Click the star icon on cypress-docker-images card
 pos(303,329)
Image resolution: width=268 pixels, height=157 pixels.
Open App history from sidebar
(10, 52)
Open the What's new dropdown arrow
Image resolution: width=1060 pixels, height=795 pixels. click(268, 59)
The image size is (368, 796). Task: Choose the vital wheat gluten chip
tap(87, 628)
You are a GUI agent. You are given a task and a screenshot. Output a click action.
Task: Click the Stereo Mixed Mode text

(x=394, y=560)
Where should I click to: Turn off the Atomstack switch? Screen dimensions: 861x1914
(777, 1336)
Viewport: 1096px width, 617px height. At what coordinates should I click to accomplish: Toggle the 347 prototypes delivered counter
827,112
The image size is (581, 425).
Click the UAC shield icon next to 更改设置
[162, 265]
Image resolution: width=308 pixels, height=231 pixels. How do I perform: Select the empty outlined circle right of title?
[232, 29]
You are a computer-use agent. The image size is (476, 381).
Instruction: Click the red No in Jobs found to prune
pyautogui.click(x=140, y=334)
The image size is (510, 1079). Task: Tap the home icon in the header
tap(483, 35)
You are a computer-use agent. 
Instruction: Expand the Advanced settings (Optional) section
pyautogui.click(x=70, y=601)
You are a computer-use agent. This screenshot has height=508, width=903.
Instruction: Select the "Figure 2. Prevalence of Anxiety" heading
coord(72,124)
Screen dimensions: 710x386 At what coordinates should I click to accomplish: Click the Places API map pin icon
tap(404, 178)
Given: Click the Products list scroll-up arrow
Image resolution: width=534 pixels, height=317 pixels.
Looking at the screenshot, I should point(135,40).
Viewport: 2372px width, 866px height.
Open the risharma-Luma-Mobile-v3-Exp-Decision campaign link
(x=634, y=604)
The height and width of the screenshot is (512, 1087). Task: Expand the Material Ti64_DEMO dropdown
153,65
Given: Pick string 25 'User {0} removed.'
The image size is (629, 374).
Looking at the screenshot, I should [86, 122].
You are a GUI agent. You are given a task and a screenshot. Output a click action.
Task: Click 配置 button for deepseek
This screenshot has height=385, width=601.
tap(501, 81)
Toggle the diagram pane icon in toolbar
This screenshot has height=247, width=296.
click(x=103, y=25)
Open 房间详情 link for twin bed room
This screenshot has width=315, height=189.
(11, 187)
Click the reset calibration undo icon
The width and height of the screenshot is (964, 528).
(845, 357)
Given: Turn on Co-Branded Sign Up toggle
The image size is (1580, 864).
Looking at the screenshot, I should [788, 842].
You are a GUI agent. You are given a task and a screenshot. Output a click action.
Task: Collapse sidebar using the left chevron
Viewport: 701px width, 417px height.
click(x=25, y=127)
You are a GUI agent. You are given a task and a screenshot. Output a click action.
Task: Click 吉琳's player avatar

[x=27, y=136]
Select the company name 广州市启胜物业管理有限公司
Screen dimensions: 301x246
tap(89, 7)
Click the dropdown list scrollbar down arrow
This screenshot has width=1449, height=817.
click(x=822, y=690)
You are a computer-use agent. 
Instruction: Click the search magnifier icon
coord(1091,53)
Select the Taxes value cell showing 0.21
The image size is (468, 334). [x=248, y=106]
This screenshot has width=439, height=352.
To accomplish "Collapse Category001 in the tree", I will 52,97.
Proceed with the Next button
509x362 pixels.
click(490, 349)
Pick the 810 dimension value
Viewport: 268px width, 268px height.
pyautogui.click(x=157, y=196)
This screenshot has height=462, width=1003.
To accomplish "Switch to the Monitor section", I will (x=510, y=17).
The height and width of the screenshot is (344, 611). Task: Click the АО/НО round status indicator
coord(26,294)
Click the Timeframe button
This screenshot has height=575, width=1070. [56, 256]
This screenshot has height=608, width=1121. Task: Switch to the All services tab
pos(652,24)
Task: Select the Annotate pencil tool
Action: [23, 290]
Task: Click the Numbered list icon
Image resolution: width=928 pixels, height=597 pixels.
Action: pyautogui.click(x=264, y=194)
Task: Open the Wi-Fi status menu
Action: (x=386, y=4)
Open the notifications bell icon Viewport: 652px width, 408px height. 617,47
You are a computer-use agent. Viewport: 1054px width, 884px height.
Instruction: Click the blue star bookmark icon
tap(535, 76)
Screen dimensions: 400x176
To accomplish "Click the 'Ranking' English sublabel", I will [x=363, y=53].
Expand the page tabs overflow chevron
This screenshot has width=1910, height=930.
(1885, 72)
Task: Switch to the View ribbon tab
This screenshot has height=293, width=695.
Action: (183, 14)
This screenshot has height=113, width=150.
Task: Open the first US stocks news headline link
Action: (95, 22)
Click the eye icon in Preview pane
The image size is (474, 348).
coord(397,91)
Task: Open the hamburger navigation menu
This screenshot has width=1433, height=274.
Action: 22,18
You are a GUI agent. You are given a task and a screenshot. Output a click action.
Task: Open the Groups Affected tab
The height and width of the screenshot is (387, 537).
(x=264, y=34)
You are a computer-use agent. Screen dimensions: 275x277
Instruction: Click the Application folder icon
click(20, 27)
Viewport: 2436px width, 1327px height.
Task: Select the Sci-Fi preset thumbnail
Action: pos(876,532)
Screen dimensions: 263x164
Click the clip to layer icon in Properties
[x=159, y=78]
= = =
- [Instructions to follow] Please rewrite all of the entries above with "computer-use agent" replaced by "desktop agent" and everything else kept the same.

- [Result]
Click the star icon on cypress-docker-images card
 pos(303,329)
Image resolution: width=268 pixels, height=157 pixels.
Open App history from sidebar
(10, 52)
Open the What's new dropdown arrow
Image resolution: width=1060 pixels, height=795 pixels. click(268, 59)
The image size is (368, 796). Task: Choose the vital wheat gluten chip
tap(87, 628)
You are a GUI agent. You are given a task and a screenshot. Output a click action.
Task: Click the Stereo Mixed Mode text

(x=394, y=560)
Where should I click to: Turn off the Atomstack switch? Screen dimensions: 861x1914
(777, 1336)
Viewport: 1096px width, 617px height. At what coordinates should I click to accomplish: Toggle the 347 prototypes delivered counter
827,112
The image size is (581, 425).
Click the UAC shield icon next to 更改设置
[162, 265]
Image resolution: width=308 pixels, height=231 pixels. How do I perform: Select the empty outlined circle right of title?
[232, 29]
You are a desktop agent. The image size is (476, 381).
Instruction: Click the red No in Jobs found to prune
pyautogui.click(x=140, y=334)
The image size is (510, 1079). Task: Tap the home icon in the header
tap(483, 35)
You are a desktop agent. 
Instruction: Expand the Advanced settings (Optional) section
pyautogui.click(x=70, y=601)
You are a desktop agent. This screenshot has height=508, width=903.
Instruction: Select the "Figure 2. Prevalence of Anxiety" heading
coord(72,124)
Screen dimensions: 710x386 At what coordinates should I click to accomplish: Click the Places API map pin icon
tap(404, 178)
Given: Click the Products list scroll-up arrow
Image resolution: width=534 pixels, height=317 pixels.
Looking at the screenshot, I should point(135,40).
Viewport: 2372px width, 866px height.
Open the risharma-Luma-Mobile-v3-Exp-Decision campaign link
(x=634, y=604)
The height and width of the screenshot is (512, 1087). Task: Expand the Material Ti64_DEMO dropdown
153,65
Given: Pick string 25 'User {0} removed.'
The image size is (629, 374).
Looking at the screenshot, I should [86, 122].
You are a GUI agent. You are given a task and a screenshot. Output a click action.
Task: Click 配置 button for deepseek
This screenshot has height=385, width=601.
tap(501, 81)
Toggle the diagram pane icon in toolbar
This screenshot has height=247, width=296.
click(x=103, y=25)
Open 房间详情 link for twin bed room
This screenshot has width=315, height=189.
(11, 187)
Click the reset calibration undo icon
The width and height of the screenshot is (964, 528).
(845, 357)
Given: Turn on Co-Branded Sign Up toggle
The image size is (1580, 864).
Looking at the screenshot, I should [788, 842].
You are a GUI agent. You are given a task and a screenshot. Output a click action.
Task: Collapse sidebar using the left chevron
Viewport: 701px width, 417px height.
click(x=25, y=127)
You are a GUI agent. You are given a task and a screenshot. Output a click action.
Task: Click 吉琳's player avatar

[x=27, y=136]
Select the company name 广州市启胜物业管理有限公司
Screen dimensions: 301x246
tap(89, 7)
Click the dropdown list scrollbar down arrow
This screenshot has width=1449, height=817.
click(x=822, y=690)
You are a desktop agent. 
Instruction: Click the search magnifier icon
coord(1091,53)
Select the Taxes value cell showing 0.21
The image size is (468, 334). [x=248, y=106]
This screenshot has width=439, height=352.
To accomplish "Collapse Category001 in the tree", I will 52,97.
Proceed with the Next button
509x362 pixels.
click(490, 349)
Pick the 810 dimension value
Viewport: 268px width, 268px height.
pyautogui.click(x=157, y=196)
This screenshot has height=462, width=1003.
To accomplish "Switch to the Monitor section", I will (x=510, y=17).
The height and width of the screenshot is (344, 611). Task: Click the АО/НО round status indicator
coord(26,294)
Click the Timeframe button
This screenshot has height=575, width=1070. [56, 256]
This screenshot has height=608, width=1121. Task: Switch to the All services tab
pos(652,24)
Task: Select the Annotate pencil tool
Action: [23, 290]
Task: Click the Numbered list icon
Image resolution: width=928 pixels, height=597 pixels.
Action: pyautogui.click(x=264, y=194)
Task: Open the Wi-Fi status menu
Action: (x=386, y=4)
Open the notifications bell icon Viewport: 652px width, 408px height. 617,47
You are a desktop agent. Viewport: 1054px width, 884px height.
Instruction: Click the blue star bookmark icon
tap(535, 76)
Screen dimensions: 400x176
To accomplish "Click the 'Ranking' English sublabel", I will [x=363, y=53].
Expand the page tabs overflow chevron
This screenshot has width=1910, height=930.
(1885, 72)
Task: Switch to the View ribbon tab
This screenshot has height=293, width=695.
Action: (183, 14)
This screenshot has height=113, width=150.
Task: Open the first US stocks news headline link
Action: (95, 22)
Click the eye icon in Preview pane
The image size is (474, 348).
coord(397,91)
Task: Open the hamburger navigation menu
This screenshot has width=1433, height=274.
Action: 22,18
You are a GUI agent. You are given a task and a screenshot. Output a click action.
Task: Open the Groups Affected tab
The height and width of the screenshot is (387, 537).
(x=264, y=34)
You are a desktop agent. Screen dimensions: 275x277
Instruction: Click the Application folder icon
click(20, 27)
Viewport: 2436px width, 1327px height.
Task: Select the Sci-Fi preset thumbnail
Action: pos(876,532)
Screen dimensions: 263x164
Click the clip to layer icon in Properties
[x=159, y=78]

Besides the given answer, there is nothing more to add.